Reproduce, with no alteration, the span of lines that begins at the line containing "NIH (375, 1133)" and ends at the last line of the records, both ends included, and nothing else.

*SOURCE MATERIAL*
● ● ● ●

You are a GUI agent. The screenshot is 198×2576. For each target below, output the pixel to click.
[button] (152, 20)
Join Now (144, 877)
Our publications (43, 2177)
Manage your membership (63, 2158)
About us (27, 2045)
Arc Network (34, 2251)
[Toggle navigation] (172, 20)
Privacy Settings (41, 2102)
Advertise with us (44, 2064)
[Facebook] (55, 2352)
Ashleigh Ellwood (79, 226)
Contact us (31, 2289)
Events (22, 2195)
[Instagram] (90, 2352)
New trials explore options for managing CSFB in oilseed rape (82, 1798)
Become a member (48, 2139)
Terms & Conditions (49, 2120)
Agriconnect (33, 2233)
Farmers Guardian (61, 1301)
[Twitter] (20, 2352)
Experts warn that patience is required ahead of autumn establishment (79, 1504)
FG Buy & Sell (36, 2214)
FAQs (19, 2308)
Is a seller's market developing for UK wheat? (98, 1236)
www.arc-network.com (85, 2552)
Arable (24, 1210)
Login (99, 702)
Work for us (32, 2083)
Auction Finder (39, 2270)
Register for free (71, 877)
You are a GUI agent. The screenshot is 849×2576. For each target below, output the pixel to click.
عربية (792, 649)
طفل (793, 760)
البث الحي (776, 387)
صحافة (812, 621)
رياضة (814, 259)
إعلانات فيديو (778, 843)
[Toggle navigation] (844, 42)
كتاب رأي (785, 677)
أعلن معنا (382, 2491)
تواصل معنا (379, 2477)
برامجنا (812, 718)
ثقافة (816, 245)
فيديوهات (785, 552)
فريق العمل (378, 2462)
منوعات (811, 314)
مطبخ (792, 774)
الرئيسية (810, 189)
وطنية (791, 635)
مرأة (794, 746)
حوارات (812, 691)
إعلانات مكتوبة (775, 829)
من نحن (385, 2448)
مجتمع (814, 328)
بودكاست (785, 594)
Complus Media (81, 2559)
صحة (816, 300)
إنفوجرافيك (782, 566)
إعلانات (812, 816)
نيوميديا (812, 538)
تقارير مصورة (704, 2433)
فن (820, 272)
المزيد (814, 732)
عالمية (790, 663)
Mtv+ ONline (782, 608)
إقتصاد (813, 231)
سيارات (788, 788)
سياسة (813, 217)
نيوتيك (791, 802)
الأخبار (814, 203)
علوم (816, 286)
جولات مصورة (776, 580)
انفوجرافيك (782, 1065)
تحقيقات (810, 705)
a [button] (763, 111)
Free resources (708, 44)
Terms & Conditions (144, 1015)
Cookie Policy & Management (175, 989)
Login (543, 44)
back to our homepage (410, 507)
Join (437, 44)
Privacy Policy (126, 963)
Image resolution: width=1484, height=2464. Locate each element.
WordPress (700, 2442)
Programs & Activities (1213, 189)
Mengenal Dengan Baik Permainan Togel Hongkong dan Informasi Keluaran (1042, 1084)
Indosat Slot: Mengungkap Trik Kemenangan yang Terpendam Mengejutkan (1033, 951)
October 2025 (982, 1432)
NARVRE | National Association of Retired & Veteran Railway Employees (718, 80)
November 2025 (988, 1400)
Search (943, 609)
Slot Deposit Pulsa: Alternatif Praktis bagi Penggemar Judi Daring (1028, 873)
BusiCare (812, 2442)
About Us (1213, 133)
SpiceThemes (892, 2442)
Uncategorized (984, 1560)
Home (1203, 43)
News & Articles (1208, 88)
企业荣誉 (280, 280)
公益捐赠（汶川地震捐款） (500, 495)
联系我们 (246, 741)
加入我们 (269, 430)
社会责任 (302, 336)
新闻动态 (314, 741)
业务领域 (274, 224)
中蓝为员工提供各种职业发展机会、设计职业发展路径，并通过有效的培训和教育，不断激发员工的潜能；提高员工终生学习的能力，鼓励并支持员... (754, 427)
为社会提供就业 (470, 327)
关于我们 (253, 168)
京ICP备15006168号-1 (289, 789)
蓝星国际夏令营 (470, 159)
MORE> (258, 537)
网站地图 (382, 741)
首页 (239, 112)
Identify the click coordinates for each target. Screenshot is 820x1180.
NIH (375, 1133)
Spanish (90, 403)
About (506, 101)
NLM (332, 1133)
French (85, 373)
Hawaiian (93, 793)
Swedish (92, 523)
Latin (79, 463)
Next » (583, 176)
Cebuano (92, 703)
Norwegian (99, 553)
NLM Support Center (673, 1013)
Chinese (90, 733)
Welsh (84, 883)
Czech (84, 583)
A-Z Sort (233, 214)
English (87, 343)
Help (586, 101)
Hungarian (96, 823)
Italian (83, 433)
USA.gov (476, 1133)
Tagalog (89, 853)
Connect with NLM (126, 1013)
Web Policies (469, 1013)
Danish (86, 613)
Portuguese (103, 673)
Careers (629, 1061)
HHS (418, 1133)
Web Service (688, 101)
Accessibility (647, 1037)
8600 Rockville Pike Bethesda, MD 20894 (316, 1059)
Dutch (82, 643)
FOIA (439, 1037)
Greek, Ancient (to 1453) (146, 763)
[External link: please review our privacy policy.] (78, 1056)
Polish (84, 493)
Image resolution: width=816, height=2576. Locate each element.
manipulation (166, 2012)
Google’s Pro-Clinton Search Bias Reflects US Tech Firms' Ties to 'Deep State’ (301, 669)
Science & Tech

● ● ● ●

*ANSWER TO THE EXERCISE*
NIH (375, 1133)
Spanish (90, 403)
About (506, 101)
NLM (332, 1133)
French (85, 373)
Hawaiian (93, 793)
Swedish (92, 523)
Latin (79, 463)
Next » (583, 176)
Cebuano (92, 703)
Norwegian (99, 553)
NLM Support Center (673, 1013)
Chinese (90, 733)
Welsh (84, 883)
Czech (84, 583)
A-Z Sort (233, 214)
English (87, 343)
Help (586, 101)
Hungarian (96, 823)
Italian (83, 433)
USA.gov (476, 1133)
Tagalog (89, 853)
Connect with NLM (126, 1013)
Web Policies (469, 1013)
Danish (86, 613)
Portuguese (103, 673)
Careers (629, 1061)
HHS (418, 1133)
Web Service (688, 101)
Accessibility (647, 1037)
8600 Rockville Pike Bethesda, MD 20894 (316, 1059)
Dutch (82, 643)
FOIA (439, 1037)
Greek, Ancient (to 1453) (146, 763)
[External link: please review our privacy policy.] (78, 1056)
Polish (84, 493)
Image resolution: width=816, height=2576. Locate each element.
manipulation (166, 2012)
Google’s Pro-Clinton Search Bias Reflects US Tech Firms' Ties to 'Deep State’ (301, 669)
Science & Tech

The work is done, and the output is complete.